What to produce | Write out the records beneath this line exactly as they appear, minus any images.

Top of Data provided

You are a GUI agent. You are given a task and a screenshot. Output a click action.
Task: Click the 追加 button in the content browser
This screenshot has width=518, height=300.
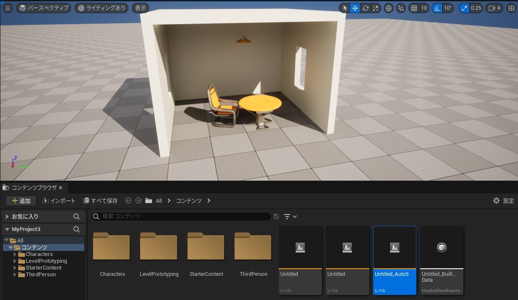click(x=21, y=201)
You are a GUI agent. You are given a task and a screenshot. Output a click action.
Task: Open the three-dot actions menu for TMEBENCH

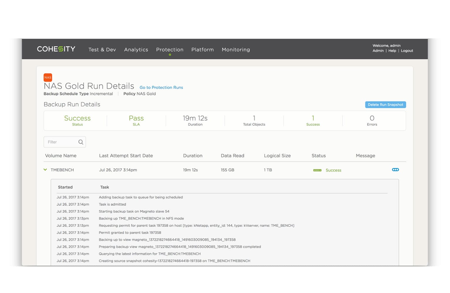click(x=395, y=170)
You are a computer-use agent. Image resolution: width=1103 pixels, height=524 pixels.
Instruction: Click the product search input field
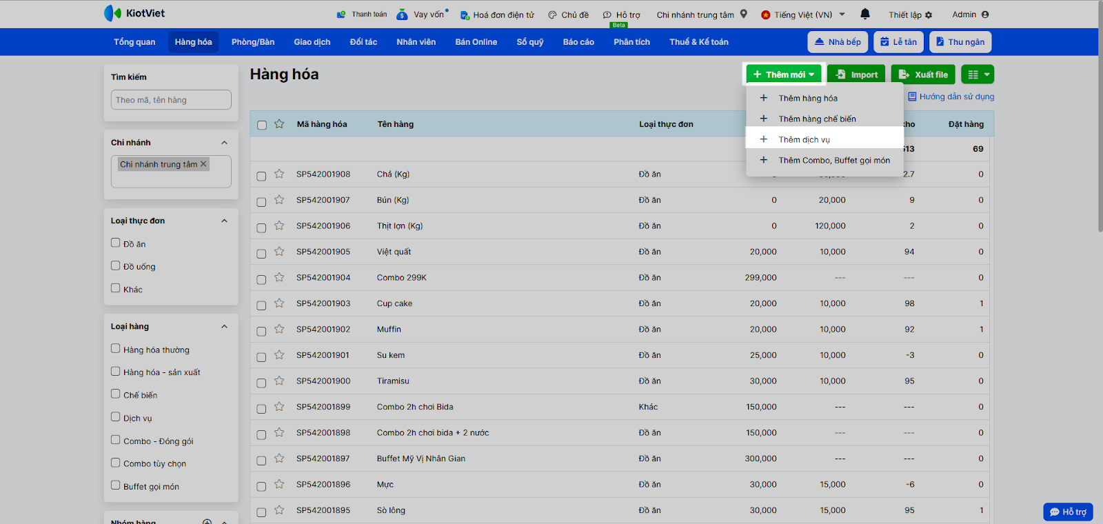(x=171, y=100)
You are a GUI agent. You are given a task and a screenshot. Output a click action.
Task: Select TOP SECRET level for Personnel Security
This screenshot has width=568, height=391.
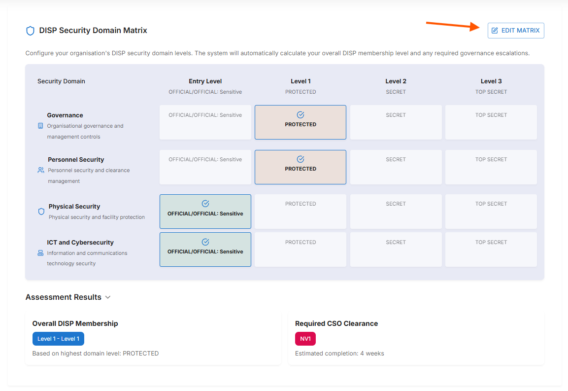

Bottom of Data provided

Task response |
You are a GUI agent. You are given a task and a screenshot. Output a click action.
Task: Click the 追加 button in the content browser
This screenshot has width=518, height=300.
click(x=21, y=201)
You are a GUI agent. You are given a task and a screenshot. Output a click action.
Task: Open the three-dot actions menu for TMEBENCH

click(x=395, y=170)
You are a computer-use agent. Image resolution: width=1103 pixels, height=524 pixels.
Instruction: Click the product search input field
(x=171, y=100)
You are a GUI agent. You are given a task and a screenshot. Output a click action.
Task: Select TOP SECRET level for Personnel Security
This screenshot has width=568, height=391.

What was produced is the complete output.